Combien de fois Paul Cézanne a-t-il peint une nature morte aux fruits ? Souvent, il replaçait son chevalet devant les mêmes objets pour peindre une œuvre à chaque fois différente. Cette toile est pour moi caractéristique de sa manière : elle mêle tenture, pots, table et fruits dans un même espace. Elle témoigne au plus haut point du travail et de la vision de l’artiste. On y voit sa façon de procéder, en déplaçant son point de vue devant la nature morte, ce qui superpose plusieurs perspectives en une seule image : l’essentiel, pour lui, n’était pas de suivre les canons de la perspective classique, mais de représenter ce qu’il voyait vraiment. Il peint aussi par larges aplats de couleur, qu’il utilise pour construire les formes et les ombres plutôt que par le clair-obscur traditionnel. Je peux rester longtemps devant ce tableau à scruter les détails : les plis du tissu, la texture des fruits, l’émail des pots, la structure de la table.

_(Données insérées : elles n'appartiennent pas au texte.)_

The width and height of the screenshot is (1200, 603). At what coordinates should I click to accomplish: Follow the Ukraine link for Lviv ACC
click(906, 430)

Regarder la Nature morte aux pommes et aux pêches
Un pli du linge blanc retombe de la table, presque hors du cadre. La lumière y accroche des bleus et des gris qu’on ne remarque pas d’abord. Autour, pêches et pommes s’empilent en pyramide instable sur un plat incliné. Derrière, une tenture à motifs feuillus, bleu-vert et ocre, bascule en pans raides. À gauche, une cruche blanche tourne son ventre vers nous, presque de profil.

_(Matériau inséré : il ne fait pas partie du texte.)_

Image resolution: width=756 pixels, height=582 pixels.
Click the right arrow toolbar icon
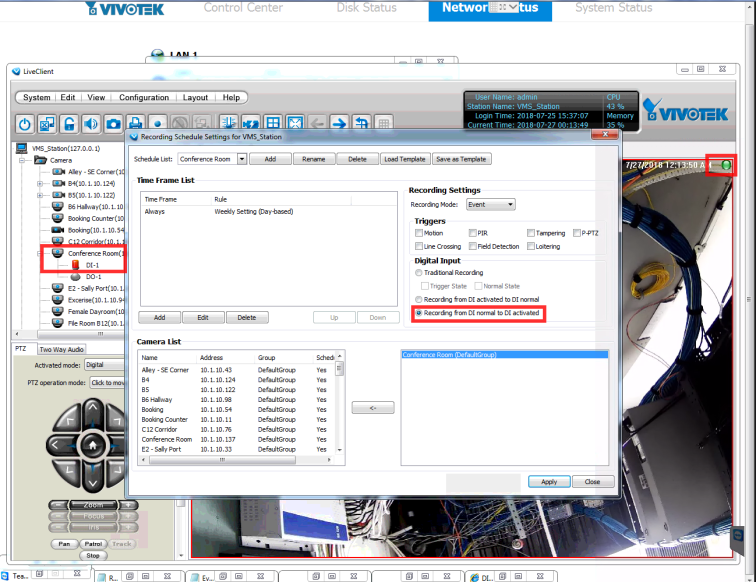click(x=339, y=123)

Comprendre le travail de Paul Cézanne
Cézanne peint et repeint les mêmes objets : la cruche, la table, la tenture, conservés dans son atelier d’Aix-en-Provence. Ici, la table bascule vers le spectateur, contredisant la perspective classique. La cruche se montre de profil tout en laissant voir son intérieur. Ce n’est pas une provocation : Cézanne reste fidèle à ce qu’il observe, œil après œil, plutôt qu’au schéma théorique de l’espace.
Ressentir
Restez un instant devant les fruits empilés. Les couleurs chaudes, jaune, orange, rouge sourd, contrastent avec le bleu froid du tissu. Rien ne semble stable : la table penche, le plat glisse presque. Pourtant l’ensemble tient, comme suspendu par la seule force de la couleur. Cézanne ne cherche pas l’illusion parfaite. Il cherche la sensation exacte d’un instant regardé longtemps.
Actualité
Du 23 septembre 2026 au 17 janvier 2027, le Grand Palais consacre à Cézanne une exposition d’un genre nouveau, « Cézanne et nous », coproduite avec le Centre Pompidou et le musée d’Orsay. Plutôt qu’une rétrospective classique, elle met en regard une soixantaine de toiles du maître aixois avec des œuvres d’artistes qu’il a influencés, de Gauguin à Joan Mitchell en passant par Picasso, pour interroger la postérité de son geste pictural, dont la présente nature morte est l’un des jalons les plus emblématiques.
Source : Grand Palais
Une question pour vous
Ce tableau appartient-il encore au genre de la nature morte, ou déjà à ce que Picasso et Braque inventeront dix ans plus tard ?
À propos de cette œuvre
- Nature morte aux pommes et aux pêches
- Paul Cézanne (1839-1906)
- vers 1905
- Huile sur toile
- 81 x 100,5 cm
- National Gallery of Art, Washington D.C.